What you should give back is every line from the one containing "Click the dollar sign icon beside Pricing" through the last line of the records below, word for word and without pictures.

::::

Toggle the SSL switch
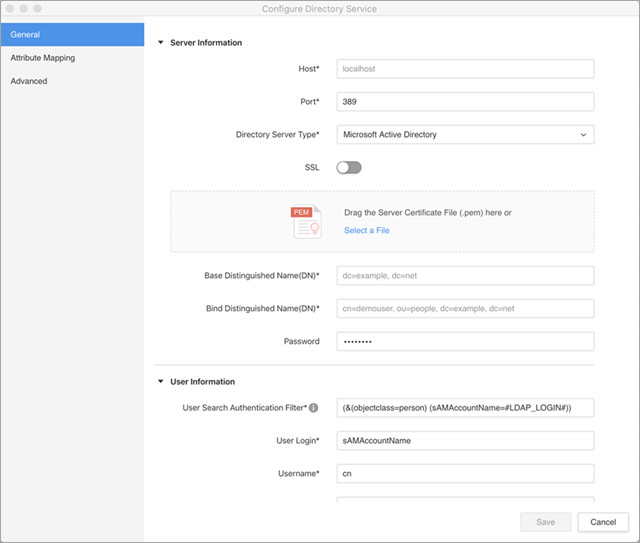(348, 167)
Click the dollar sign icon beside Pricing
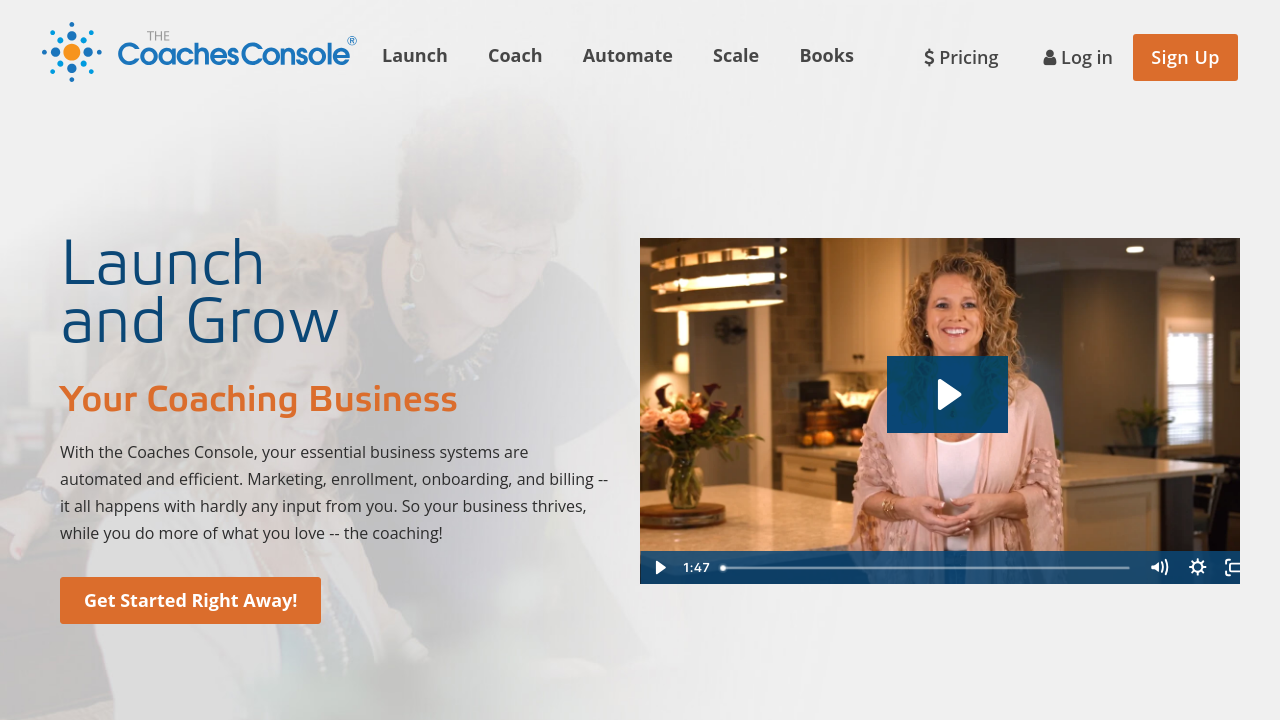This screenshot has height=720, width=1280. 929,57
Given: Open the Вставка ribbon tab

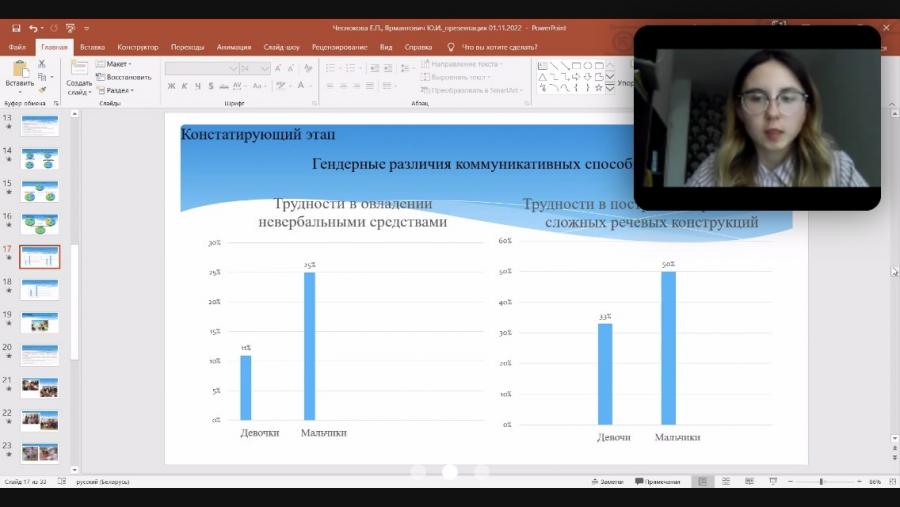Looking at the screenshot, I should 92,47.
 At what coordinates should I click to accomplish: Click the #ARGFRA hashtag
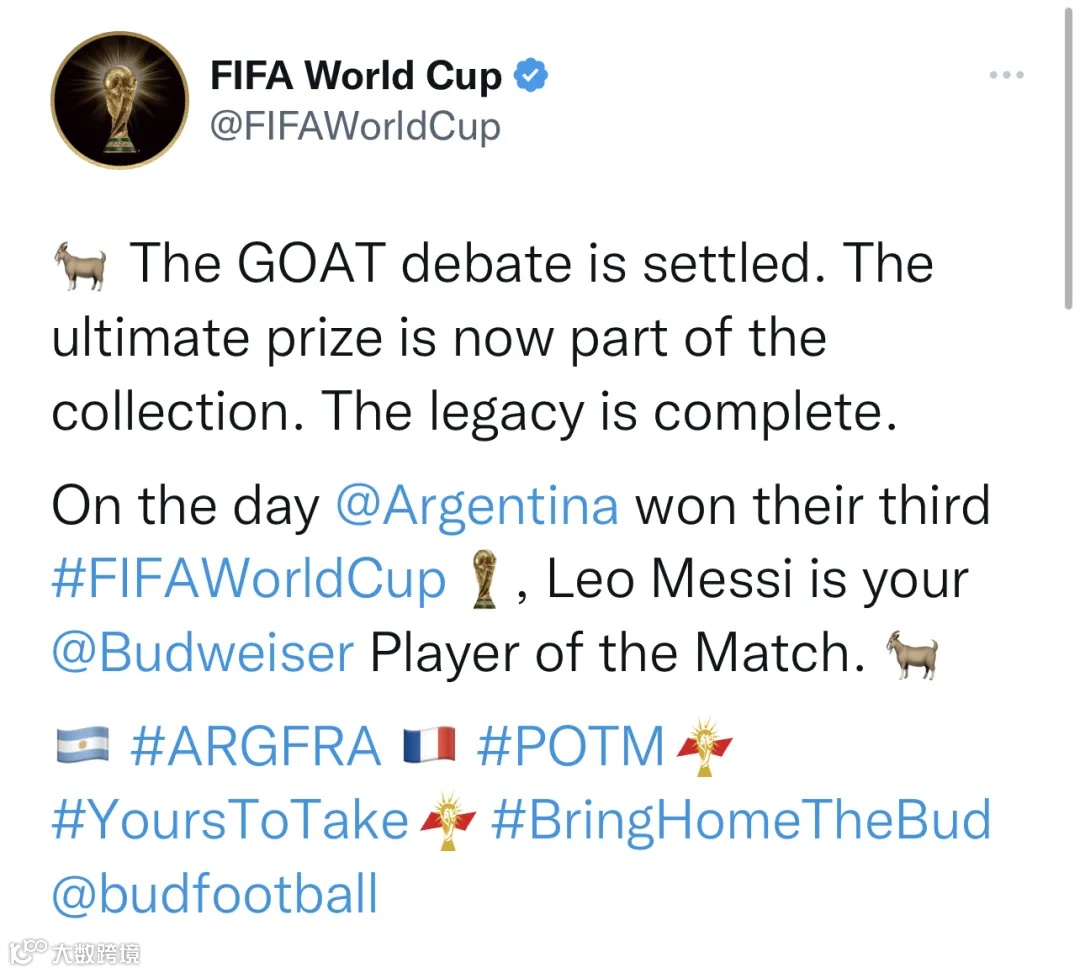point(256,745)
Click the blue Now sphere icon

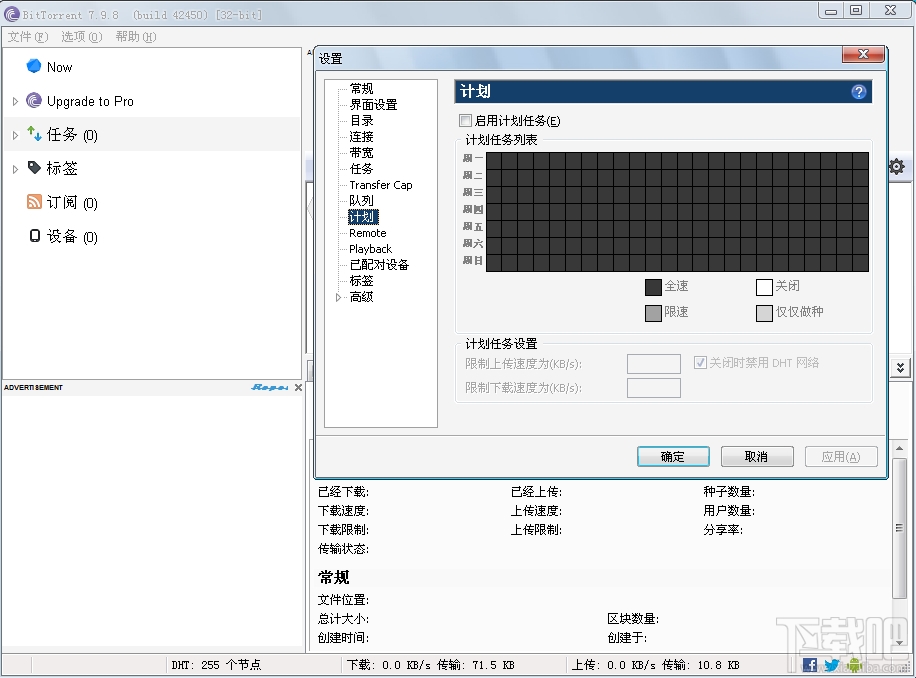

::::

■ REPLY
Click the dollar sign icon beside Pricing
This screenshot has height=720, width=1280. 929,57
Given: Open the Вставка ribbon tab

Looking at the screenshot, I should 92,47.
 At what coordinates should I click to accomplish: Click the #ARGFRA hashtag
point(256,745)
Click the blue Now sphere icon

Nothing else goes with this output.